Embora cronologicamente não seja a palestra mais adequada pra iniciar um novo VLOG, o tema Blade Runner apelou ao Designer dentro de mim. Eis que graças a isso eu pude exercitar as velhas e enferrujadas engrenagens da minha mente em diversos departamentos simultaneamente na confecção deste vídeo, a saber:

  • Estudos esotéricos
  • Escrita
  • Oratória
  • Design (conceitual e execução)
  • Edição de som e vídeo
  • Tradução em duas línguas (inglês e francês)

Tudo isso pra produzir 32 minutos de video em menos de 20 dias. A única baixa foi um calombo provocado pela LER no pulso direito.

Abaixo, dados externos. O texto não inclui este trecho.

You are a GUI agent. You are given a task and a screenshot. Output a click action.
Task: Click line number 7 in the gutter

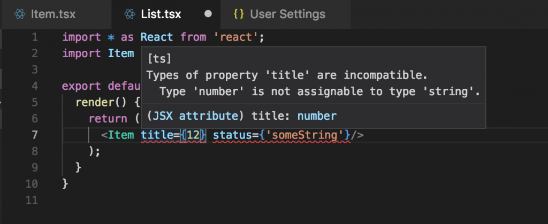(34, 135)
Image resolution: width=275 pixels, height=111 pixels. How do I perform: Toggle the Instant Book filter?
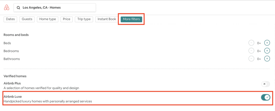[107, 19]
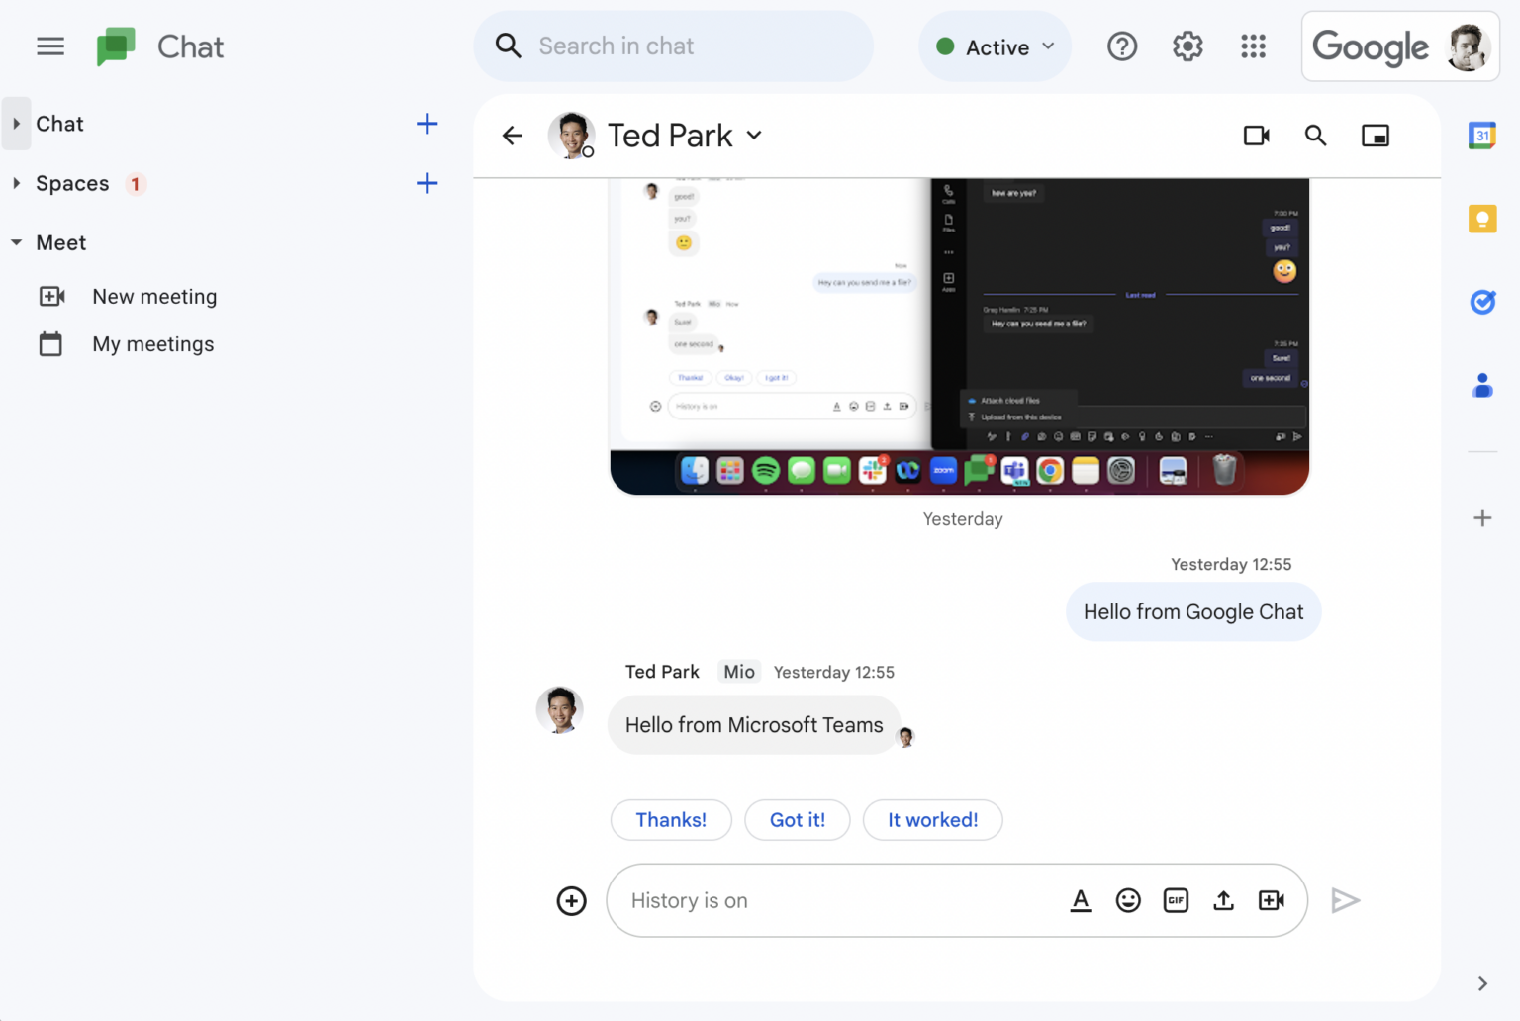Screen dimensions: 1520x1021
Task: Click the message input field
Action: coord(841,900)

Talvez se torne o futuro natural do blog, a coisa que me no momento ainda me dá prazer, por conta do desafio e do sentimento de estar desbravando um novo território pra mim, mas é assez trabalhoso pra manter uma certa continuidade. O fato é que dá pra fazer isso com Inception, Matrix, 2001 Uma Odisséia no espaço (cujo texto já foi até copiado por um outro vlogger no Youtube) e outros.

Os três vídeos estão em sequência, basta clicar aí embaixo:

E pra quem está ansioso para a continuação (Blade Runner 2049):

“Conta-se do unicórnio coisas semelhantes às do dragão, que em sua qualidade de animal subterrâneo habita cavernas e gargantas; que eles (os unicórnios) se escondem e habitam os desertos e as altas montanhas e as grutas mais profundas e estranhas e as tocas dos animais selvagens, entre sapos e outros vermes nojentos e imundos”.

Ein schöner newer Historischer Diseurs von der Natur, Tugenden, Eingenschafften und Gebrauch dess Einhorns, pag 23

O livro “Psicologia e Alquimia“, de Carl Jung, tem um capitulo todo dedicado a falar da lenda do unicórnio.